Op dinsdag 26 augustus werd in
Saoedi-Arabië de 23ste persoon onthoofd in drie weken tijd,
waaronder de terechtstelling van vier leden uit één familie op
beschuldiging van kleinschalige drugshandel.
Het veroordelen van arme Saoedi’s en
buitenlands huishoudpersoneel is een frequente praktijk in het
koninkrijk. Volgens Said Boumedouha, vicedirecteur van Amnesty
International voor het Midden-Oosten, is terdoodveroordeling voor
relatief kleine misdaden een gevolg van bekentenissen afgedwongen met
folteringen.
Foltering van verdachten is in Saoedi-Arabië een
courante praktijk. Naast moord en drugshandel zijn diefstal,
overspel, heiligschennis, belediging van de godsdienst (waaronder het
afzweren van het geloof), ‘hekserij’ en ‘tovenarij’ strafbaar met de
dood
Processen worden ook gevoerd zonder
advocaten en zonder spreekrecht van de beschuldigden. De juridische
procedures gebeuren ook volledig achter gesloten deuren. Families
van beschuldigden worden onder druk gezet om geen beroep te doen op
buitenlandse mensenrechtenorganisatie, met de bedreiging dat dat de
kans op de doodstraf vergroot.

Uit te voeren taken >>
1. Neem uit de tekst over executies in Saoedi-Arabië letterlijk het stuk over dat begint bij de woorden "Foltering van verdachten" en stopt na de woorden "de doodstraf vergroot.".
2. Wie is volgens de tekst over executies in Saoedi-Arabië de vicedirecteur van Amnesty International voor het Midden-Oosten?

Ruwe gegevens >>
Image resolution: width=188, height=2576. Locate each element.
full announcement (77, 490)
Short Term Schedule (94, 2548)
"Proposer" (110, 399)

Antwoorden per taak >>
1.
Foltering van verdachten is in Saoedi-Arabië een
courante praktijk. Naast moord en drugshandel zijn diefstal,
overspel, heiligschennis, belediging van de godsdienst (waaronder het
afzweren van het geloof), ‘hekserij’ en ‘tovenarij’ strafbaar met de
dood
Processen worden ook gevoerd zonder
advocaten en zonder spreekrecht van de beschuldigden. De juridische
procedures gebeuren ook volledig achter gesloten deuren. Families
van beschuldigden worden onder druk gezet om geen beroep te doen op
buitenlandse mensenrechtenorganisatie, met de bedreiging dat dat de
kans op de doodstraf vergroot.

2. Said Boumedouha